# data issues



## jlank (Jun 7, 2011)

Running ThunderStickGENII_2 with mr3 radios. Today I can't seem to get a data connection. What can I check? Btw I'm in se Tennessee in case anyone else is having issues. 
Thanks


----------



## Adrynalyne (Jun 22, 2011)

Try disabling EHRPD.

Dial ##778#

Go to Edit Mode.

Password is 000000.

Go to Modem Settings.

Tap Rev. A. Set it to Enable, instead of eHRPD. Hit menu and tap Commit Modifications.

It will reboot you shortly after.


----------



## jlank (Jun 7, 2011)

Nothing happens after hitting the call button??


----------



## Grnlantern79 (Aug 12, 2011)

If you are in a 4G area and it switches back and forth between 3g and 4g you will have longer handoff times between the two. Enabled means it puts you on the 3g network used by normal 3g devices, eHRPD is used only by the thunderbolt for quicker hand off times between 3g and 4g.


----------



## Grnlantern79 (Aug 12, 2011)

"jlank said:


> Nothing happens after hitting the call button??


You must be running a sense Rom and I think go launcher or its dialer blocked it I read somewhere use stock launcher.


----------



## jlank (Jun 7, 2011)

No using stock launcher. I'm in a 4g area. Idk go figure?? And yes it's a sense rom.


----------



## Adrynalyne (Jun 22, 2011)

Should work fine on a Sense rom (using the stock dialer).


----------



## Grnlantern79 (Aug 12, 2011)

Bad sim card?


----------



## jlank (Jun 7, 2011)

Do I just go to my local corporate VZW store to get one??


----------



## Grnlantern79 (Aug 12, 2011)

"jlank said:


> Do I just go to my local corporate VZW store to get one??


Yes, for free I believe


----------



## jlank (Jun 7, 2011)

Cool thank you all for the help. I'll try that and we'll see what happens!


----------



## Grnlantern79 (Aug 12, 2011)

"Adrynalyne said:


> Should work fine on a Sense rom (using the stock dialer).


So since BAMF are like the rockstars of development, have you ever been somwhere in a yelling match with someone and when they pull out their phone to have you removed you notice the BAMF pull up lock screen running sense 3.0 on his thunderbolt do you pull the old line....."do you know who I am?"


----------



## jlank (Jun 7, 2011)

[quote name='"Adrynalyne"']Try disabling EHRPD.

Dial ##778#

Go to Edit Mode.

Password is 000000.

Go to Modem Settings.

Tap Rev. A. Set it to Enable, instead of eHRPD. Hit menu and tap Commit Modifications.

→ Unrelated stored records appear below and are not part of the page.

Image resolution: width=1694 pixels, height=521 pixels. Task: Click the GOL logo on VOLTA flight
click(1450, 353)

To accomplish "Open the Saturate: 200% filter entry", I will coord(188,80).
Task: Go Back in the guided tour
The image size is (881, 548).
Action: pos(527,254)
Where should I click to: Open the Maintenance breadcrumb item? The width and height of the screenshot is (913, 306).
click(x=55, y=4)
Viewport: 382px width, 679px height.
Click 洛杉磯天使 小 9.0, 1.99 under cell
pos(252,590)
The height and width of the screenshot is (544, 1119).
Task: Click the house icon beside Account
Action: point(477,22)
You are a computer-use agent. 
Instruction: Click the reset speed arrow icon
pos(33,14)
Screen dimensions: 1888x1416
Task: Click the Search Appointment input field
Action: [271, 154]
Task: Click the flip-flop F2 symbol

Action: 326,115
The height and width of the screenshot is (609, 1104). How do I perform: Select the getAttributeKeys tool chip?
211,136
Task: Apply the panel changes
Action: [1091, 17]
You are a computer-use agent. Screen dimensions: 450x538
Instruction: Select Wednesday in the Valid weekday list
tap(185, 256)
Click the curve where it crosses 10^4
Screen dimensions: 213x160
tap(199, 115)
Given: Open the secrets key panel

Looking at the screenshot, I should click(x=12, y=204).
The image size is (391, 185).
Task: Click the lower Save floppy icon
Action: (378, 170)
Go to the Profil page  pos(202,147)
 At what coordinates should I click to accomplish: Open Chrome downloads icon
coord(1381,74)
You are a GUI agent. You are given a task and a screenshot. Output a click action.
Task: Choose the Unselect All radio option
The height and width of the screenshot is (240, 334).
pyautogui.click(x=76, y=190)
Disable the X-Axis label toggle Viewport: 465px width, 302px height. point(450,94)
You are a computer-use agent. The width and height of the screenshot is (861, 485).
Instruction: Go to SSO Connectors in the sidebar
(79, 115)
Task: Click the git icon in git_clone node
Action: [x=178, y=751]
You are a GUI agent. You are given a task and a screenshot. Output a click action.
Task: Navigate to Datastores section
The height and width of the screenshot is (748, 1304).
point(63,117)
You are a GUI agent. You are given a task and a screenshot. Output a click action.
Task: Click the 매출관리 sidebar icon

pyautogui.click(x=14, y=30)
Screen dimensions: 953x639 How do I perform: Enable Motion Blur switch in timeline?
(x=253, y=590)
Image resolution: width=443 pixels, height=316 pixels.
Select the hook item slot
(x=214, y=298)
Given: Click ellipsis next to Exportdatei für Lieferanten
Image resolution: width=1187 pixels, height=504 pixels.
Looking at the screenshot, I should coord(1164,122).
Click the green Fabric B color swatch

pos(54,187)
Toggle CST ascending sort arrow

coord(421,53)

It will reboot you shortly after.

Nm didn't work


----------



## jlank (Jun 7, 2011)

Ok data is in and out. But better than before.


----------



## MrKleen (Jul 14, 2011)

Data has been terrible the past week on the new radio.


----------



## RichSimplicity (Aug 10, 2011)

I've been on the new mr3 radio and haven't had any data problems.


----------



## Adrynalyne (Jun 22, 2011)

MrKleen said:


> Data has been terrible the past week on the new radio.


It isn't the radio, its the network.


----------